» **Short problem**
Which lines of the records contain the string "Click"? Copy each one, treating case as significant.

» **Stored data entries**
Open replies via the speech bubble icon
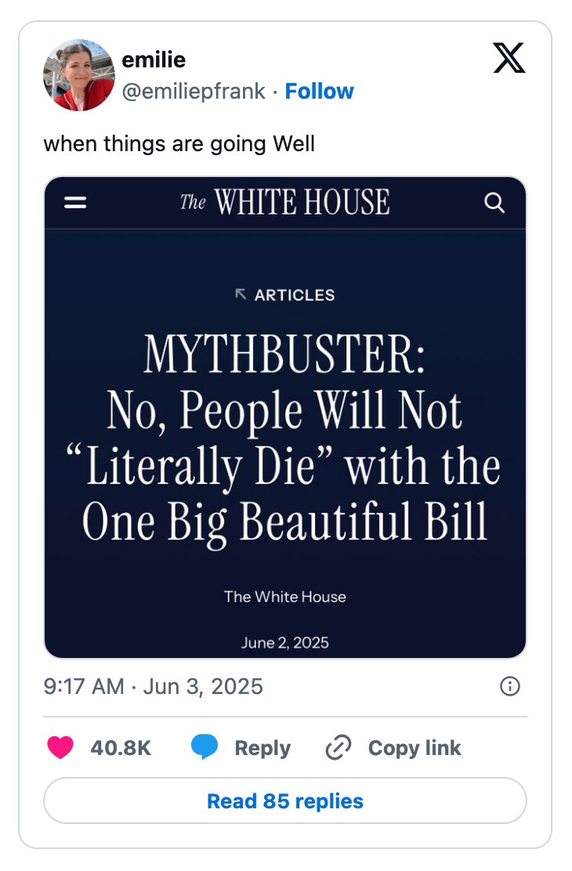Image resolution: width=572 pixels, height=871 pixels. [x=203, y=747]
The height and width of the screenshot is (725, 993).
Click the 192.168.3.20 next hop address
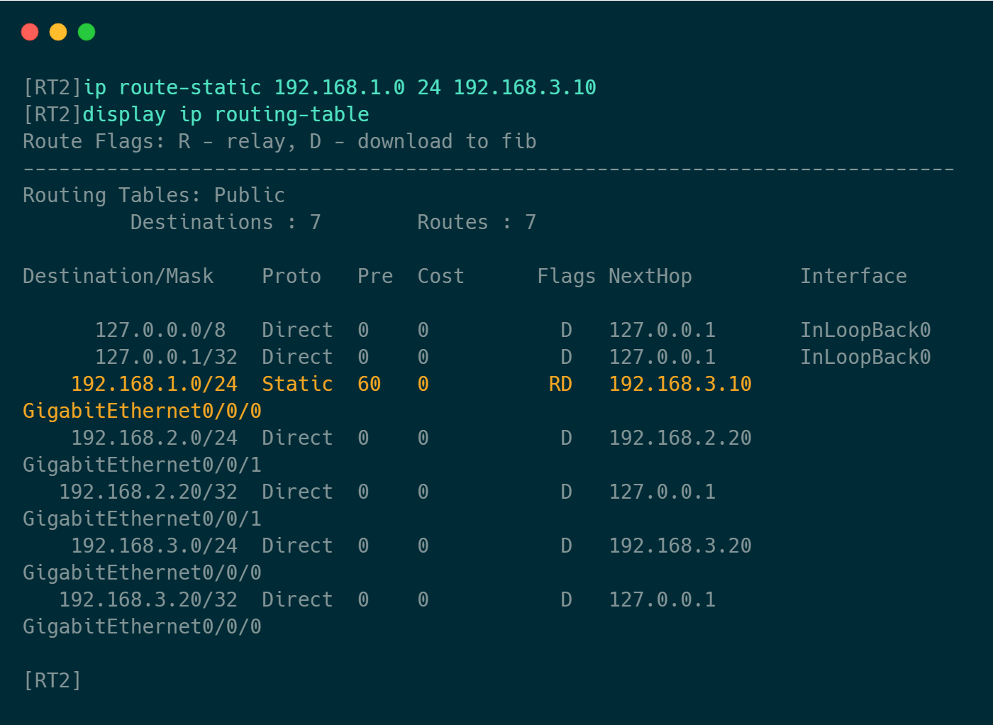point(679,546)
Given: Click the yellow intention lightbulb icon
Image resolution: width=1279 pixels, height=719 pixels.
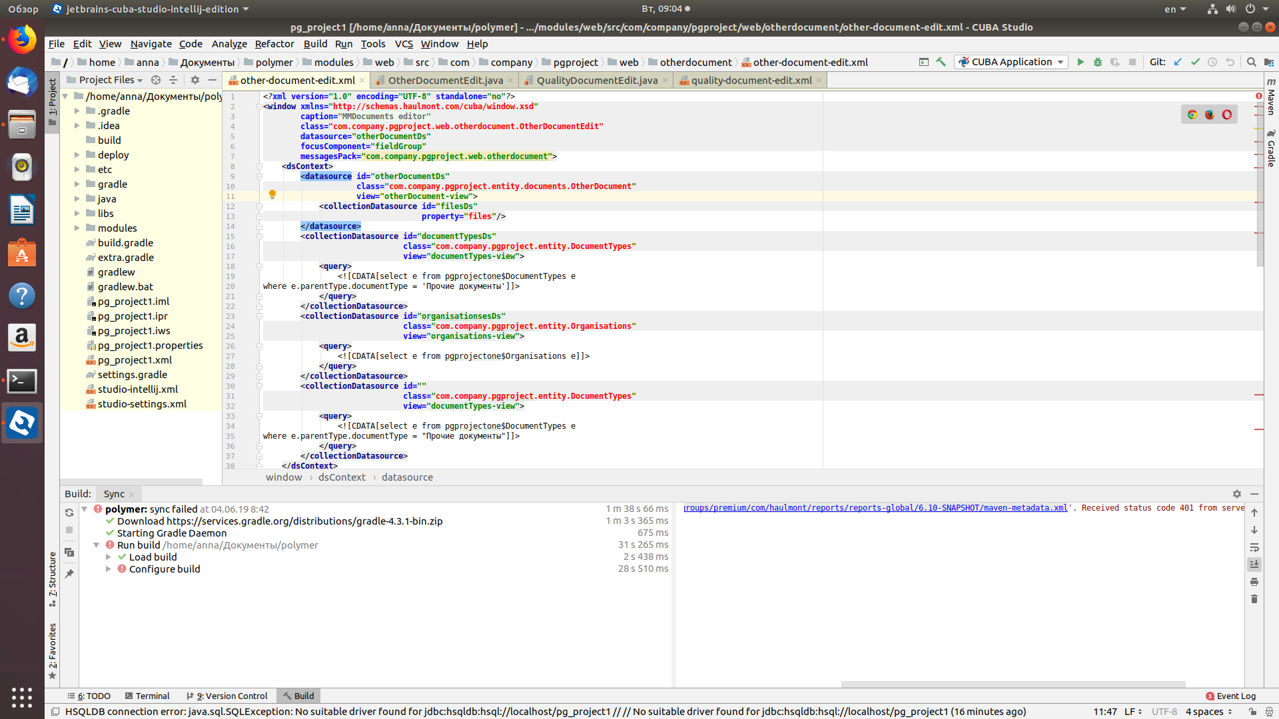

» **Solved problem**
Click the 192.168.3.20 next hop address
Given: Click the yellow intention lightbulb icon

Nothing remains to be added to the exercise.